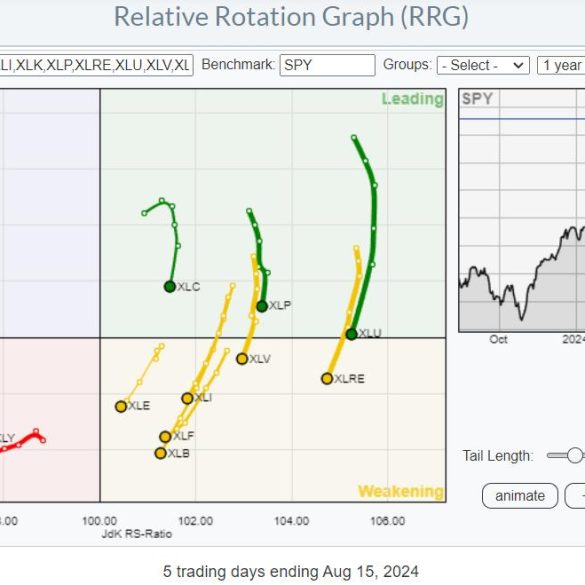Select the XLE marker in Weakening quadrant

(121, 406)
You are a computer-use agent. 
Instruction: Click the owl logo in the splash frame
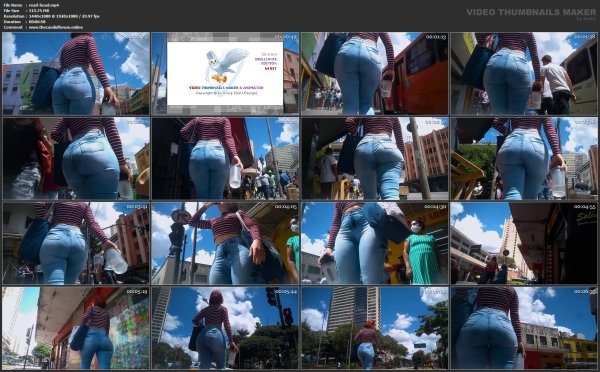click(x=225, y=65)
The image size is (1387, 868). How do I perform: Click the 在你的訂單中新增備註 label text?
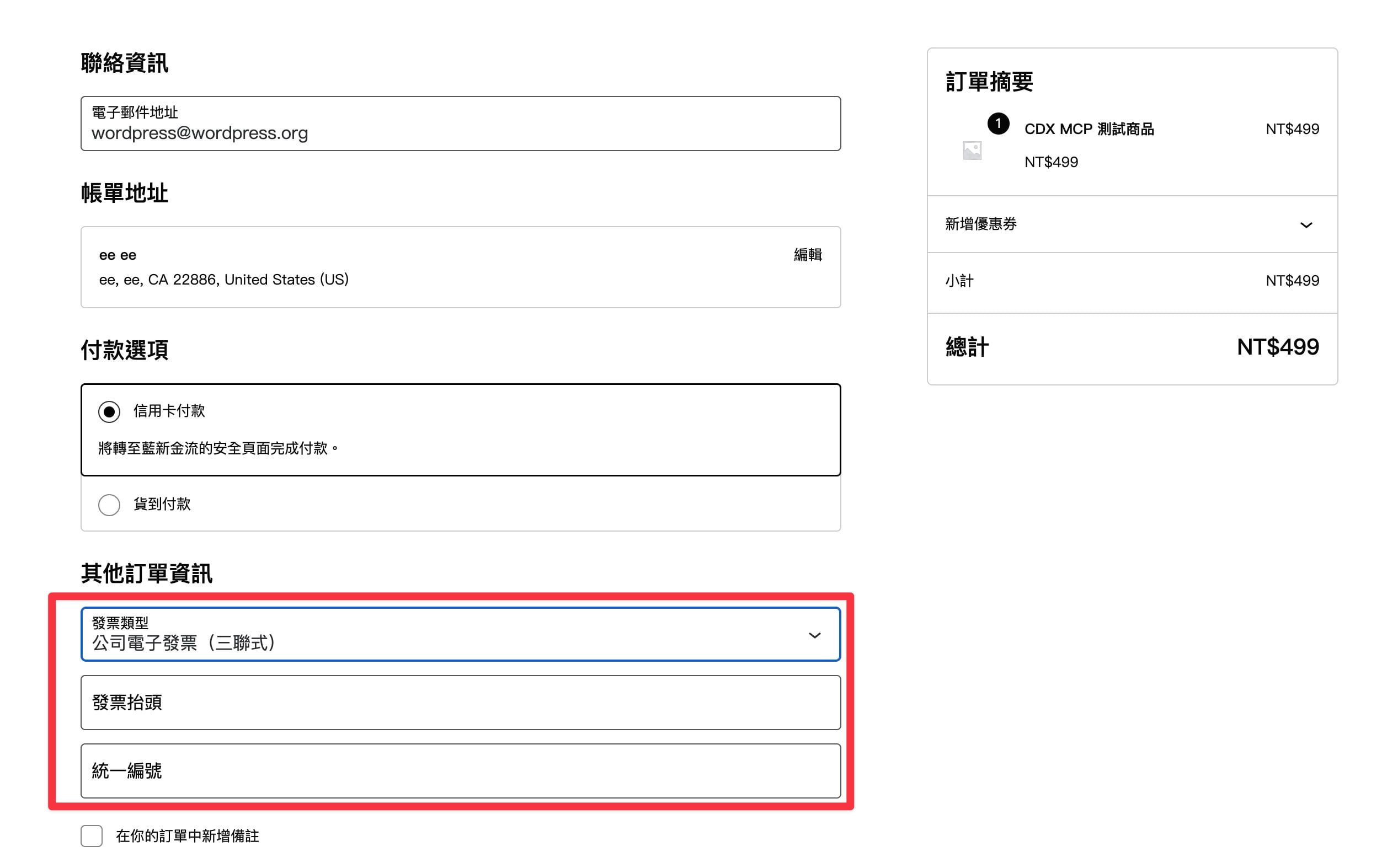187,836
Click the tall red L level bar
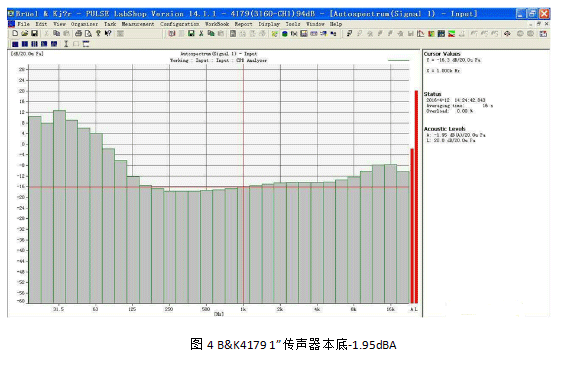 416,197
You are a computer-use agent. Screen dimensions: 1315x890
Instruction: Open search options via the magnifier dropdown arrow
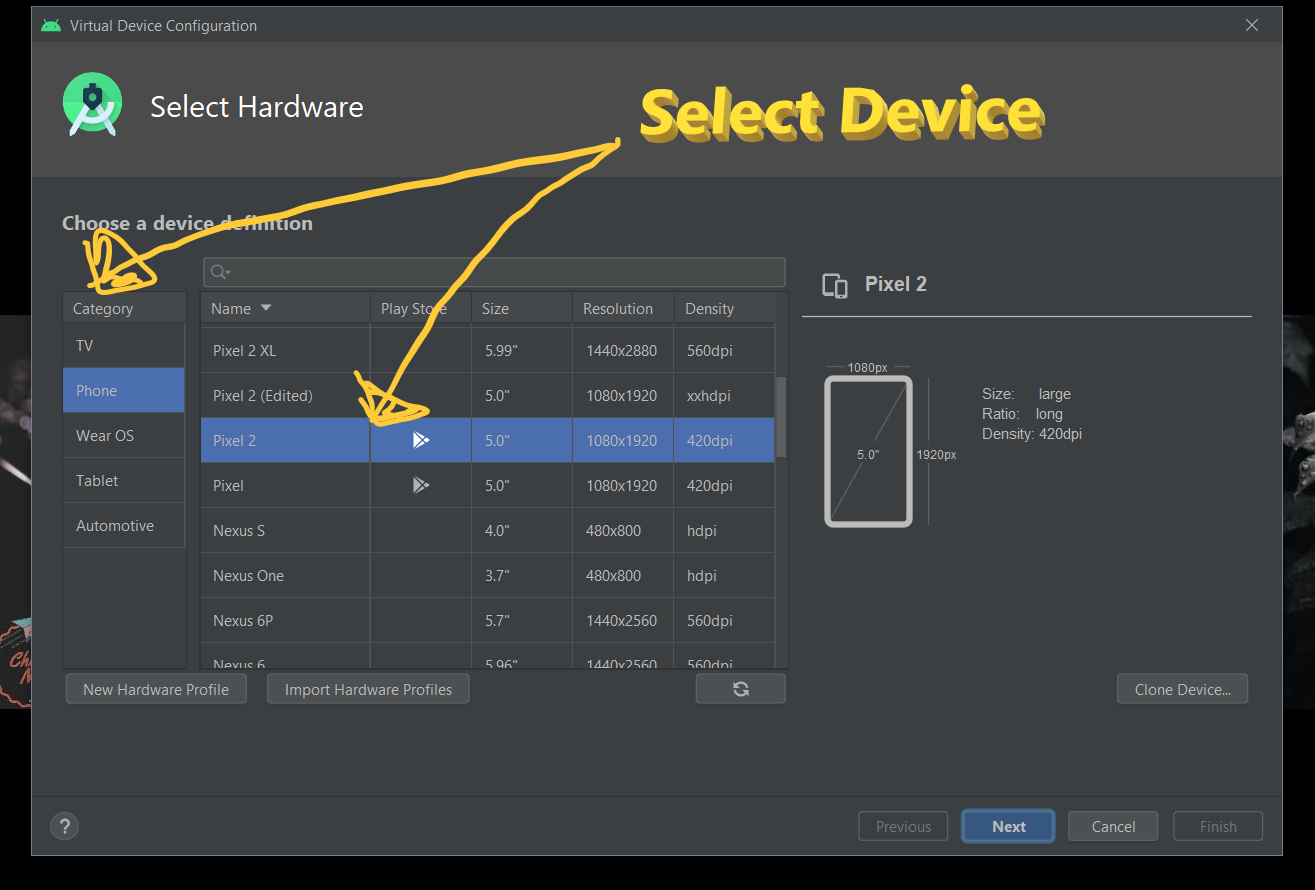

● ● ● ● ● ● ●

What you have to do:
Starting at the line containing "Instruction: Click the", output every remaining line of the records above exactly, the last one included. Nothing else belongs in the output, and no pictures either.

Output for this task:
Instruction: Click the owl logo in the splash frame
click(x=225, y=65)
The image size is (1387, 868). How do I perform: Click the 在你的訂單中新增備註 label text?
187,836
Click the tall red L level bar
 416,197
You are a computer-use agent. Screen dimensions: 1315x890
Instruction: Open search options via the magnifier dropdown arrow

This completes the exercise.